Reporter: Annisa Aninditya Wibawa, Dityasa H Forddanta | Editor: Barratut Taqiyyah Rafie
JAKARTA. Ketika bursa menguat mulai awal bulan ini sampai akhir pekan lalu, seorang manajer investasi asal Eropa memperingatkan gejala dead cat bounce. Peringatan itu mulai tampak.
Mulai awal pekan ini, bursa kehabisan tenaga. Bahkan kemarin, Indeks Harga Saham Gabungan (IHSG) melorot 2,97% ke 4.472,02. Memang, pada 13 Oktober, IHSG sempat anjlok 3,19%.
Meski lebih rendah, penurunan IHSG kemarin diikuti penjualan bersih asing alias net sell lebih tinggi, mencapai Rp 998,81 miliar.
Penyebabnya ada dua. Pertama, kinerja keuangan emiten kakap mengecewakan. Gara-gara fundamental keuangan emiten lemah, IHSG tergantung pada keputusan The Fed di Amerika.
"Kali ini bursa kena cakar The Fed," kata manajer investasi asal Eropa, itu, kemarin.
Kepala Riset Universal Broker Satrio Utomo melihat kinerja emiten saham memang sedang kacau. Sekitar lima sampai tujuh emiten blue chips tak ada yang di atas ekspektasi pasar.
Satrio mencontohkan laba per saham PT Astra Agro Lestari Tbk (AALI) Rp 92,07. Padahal ekspektasinya Rp 900.
Setiawan Effendi, analis Phintraco Securities mengungkapkan hal senada. Kinerja emiten sejauh ini masih bisa dibilang positif. Hanya, pertumbuhan tidak sekencang sebelumnya.
Sentimen kinerja ini memperkuat sinyal penurunan dari sisi teknikal, setelah IHSG naik kencang. Tapi, penurunan indeks ini masih dalam taraf sehat. "Bisa dilihat dari pergerakannya kalau indeks sempat ke 4.100, bisa kembali lagi ke 4.500," tandas Setiawan.
Unsur profit taking investor juga bisa menjadi biang kerok anjloknya bursa. "Saham bank pelat merah telah naik hingga 30% dalam sebulan," tunjuk Kepala Riset OSO Securities Supriyadi.

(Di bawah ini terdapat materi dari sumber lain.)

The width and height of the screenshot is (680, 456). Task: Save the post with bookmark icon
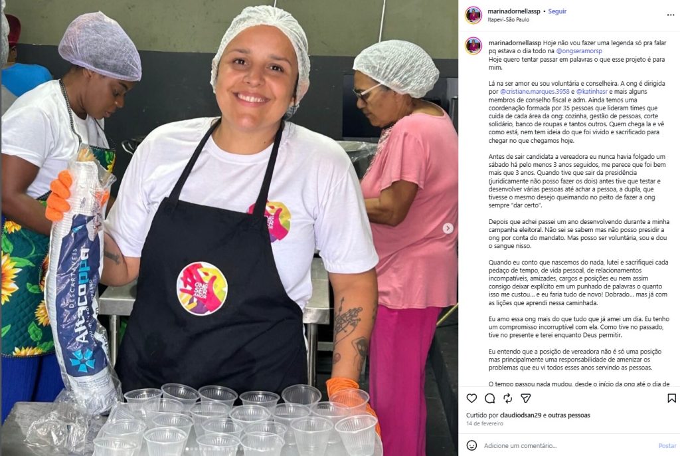pos(671,398)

Selain itu, pemodal juga mengantisipasi kenaikan fed rate. Tapi, menurut Satrio, rencana kenaikan suku bunga The Fed tak masalah. Kurs tengah Bank Indonesia menunjukkan, rupiah menguat ke Rp 13.562.
"Kalau rupiah tidak goyah, masalahnya bukan The Fed," ujar Satrio. Ia lebih melihat aksi fund manager melakukan rebalancing portofolio.
Menurutnya, beberapa fund manager membuang saham lain lalu membeli saham PT Hanjaya Mandala Sampoerna Tbk (HMSP). Sebab, saham ini memegang kapitalisasi pasar terbesar, yakni Rp 426 triliun atau berbobot 9% terhadap IHSG.
Sehingga fund manager merasa harus memiliki HMSP. Satrio memperkirakan, IHSG akan tutup tahun di 4.800-4.950. Menurutnya, support IHSG berada di 4.270. Apabila tak merobek pertahanan itu, IHSG terus menanjak hingga penghujung 2015.
Supriyadi optimistis, akhir tahun IHSG berada di posisi 4.800-5.100. Asalkan, belanja infrastruktur mampu terserap di atas 85% pada akhir tahun.
Menurut Setiawan, jika melanjutkan pelemahan, indeks bakal ke 4.368. Bisa juga indeks kembali ke level aman, sekitar 4.500. Apalagi, ketika ada window dressing pada akhir tahun.